Text and element pointing records:
----------
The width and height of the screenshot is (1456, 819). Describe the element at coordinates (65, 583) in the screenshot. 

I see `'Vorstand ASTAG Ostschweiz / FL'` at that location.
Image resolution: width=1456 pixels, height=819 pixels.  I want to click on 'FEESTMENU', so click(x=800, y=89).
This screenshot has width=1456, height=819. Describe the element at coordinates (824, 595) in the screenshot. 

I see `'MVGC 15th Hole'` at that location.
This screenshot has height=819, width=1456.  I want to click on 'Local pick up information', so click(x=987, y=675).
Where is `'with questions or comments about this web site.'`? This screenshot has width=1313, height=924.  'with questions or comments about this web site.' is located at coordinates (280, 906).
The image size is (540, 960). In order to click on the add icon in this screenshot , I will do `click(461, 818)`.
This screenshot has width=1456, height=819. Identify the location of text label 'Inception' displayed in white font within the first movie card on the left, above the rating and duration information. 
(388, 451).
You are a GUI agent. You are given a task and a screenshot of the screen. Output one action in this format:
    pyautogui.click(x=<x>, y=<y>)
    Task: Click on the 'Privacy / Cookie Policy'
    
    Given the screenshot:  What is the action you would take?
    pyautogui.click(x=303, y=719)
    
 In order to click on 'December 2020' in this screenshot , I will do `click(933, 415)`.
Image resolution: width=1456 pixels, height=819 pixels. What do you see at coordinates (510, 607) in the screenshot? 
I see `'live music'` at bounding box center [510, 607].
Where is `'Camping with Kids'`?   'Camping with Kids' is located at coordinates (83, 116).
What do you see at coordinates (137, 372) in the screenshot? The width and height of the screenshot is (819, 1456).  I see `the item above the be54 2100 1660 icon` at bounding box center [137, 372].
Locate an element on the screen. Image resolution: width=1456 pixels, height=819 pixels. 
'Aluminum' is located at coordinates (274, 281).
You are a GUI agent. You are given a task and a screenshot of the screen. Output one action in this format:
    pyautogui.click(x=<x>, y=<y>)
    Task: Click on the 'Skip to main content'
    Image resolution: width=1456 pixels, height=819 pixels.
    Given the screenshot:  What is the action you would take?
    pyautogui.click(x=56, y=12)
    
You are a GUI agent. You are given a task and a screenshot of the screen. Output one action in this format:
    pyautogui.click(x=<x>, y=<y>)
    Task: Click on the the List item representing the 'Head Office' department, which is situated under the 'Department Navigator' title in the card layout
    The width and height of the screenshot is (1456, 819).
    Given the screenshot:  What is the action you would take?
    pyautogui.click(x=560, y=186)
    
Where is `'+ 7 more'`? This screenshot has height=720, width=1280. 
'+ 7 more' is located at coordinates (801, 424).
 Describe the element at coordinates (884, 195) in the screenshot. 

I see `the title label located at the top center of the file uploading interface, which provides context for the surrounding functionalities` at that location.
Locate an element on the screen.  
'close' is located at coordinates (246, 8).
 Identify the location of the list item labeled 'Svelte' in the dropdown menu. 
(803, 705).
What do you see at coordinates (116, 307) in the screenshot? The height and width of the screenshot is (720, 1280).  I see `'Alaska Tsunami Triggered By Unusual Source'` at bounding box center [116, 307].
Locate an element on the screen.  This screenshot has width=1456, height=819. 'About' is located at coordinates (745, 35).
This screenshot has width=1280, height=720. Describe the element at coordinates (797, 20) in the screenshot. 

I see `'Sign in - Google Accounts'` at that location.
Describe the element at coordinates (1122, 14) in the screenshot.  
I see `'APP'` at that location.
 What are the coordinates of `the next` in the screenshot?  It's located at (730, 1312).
----------
**STATED EXERCISE**.
Give everything in the material above, from the line containing "The image size" down to the line containing "coordinates (274, 281).", as a Markdown table with the columns Row and Line, and include both end lines. Number each line and leave out blank lines.

**FINISHED TASK**.
| Row | Line |
|---|---|
| 1 | The image size is (540, 960). In order to click on the add icon in this screenshot , I will do `click(461, 818)`. |
| 2 | This screenshot has width=1456, height=819. Identify the location of text label 'Inception' displayed in white font within the first movie card on the left, above the rating and duration information.  |
| 3 | (388, 451). |
| 4 | You are a GUI agent. You are given a task and a screenshot of the screen. Output one action in this format: |
| 5 |     pyautogui.click(x=<x>, y=<y>) |
| 6 |     Task: Click on the 'Privacy / Cookie Policy' |
| 7 |     Given the screenshot:  What is the action you would take? |
| 8 |     pyautogui.click(x=303, y=719) |
| 9 |  In order to click on 'December 2020' in this screenshot , I will do `click(933, 415)`. |
| 10 | Image resolution: width=1456 pixels, height=819 pixels. What do you see at coordinates (510, 607) in the screenshot?  |
| 11 | I see `'live music'` at bounding box center [510, 607]. |
| 12 | Where is `'Camping with Kids'`?   'Camping with Kids' is located at coordinates (83, 116). |
| 13 | What do you see at coordinates (137, 372) in the screenshot? The width and height of the screenshot is (819, 1456).  I see `the item above the be54 2100 1660 icon` at bounding box center [137, 372]. |
| 14 | Locate an element on the screen. Image resolution: width=1456 pixels, height=819 pixels.  |
| 15 | 'Aluminum' is located at coordinates (274, 281). |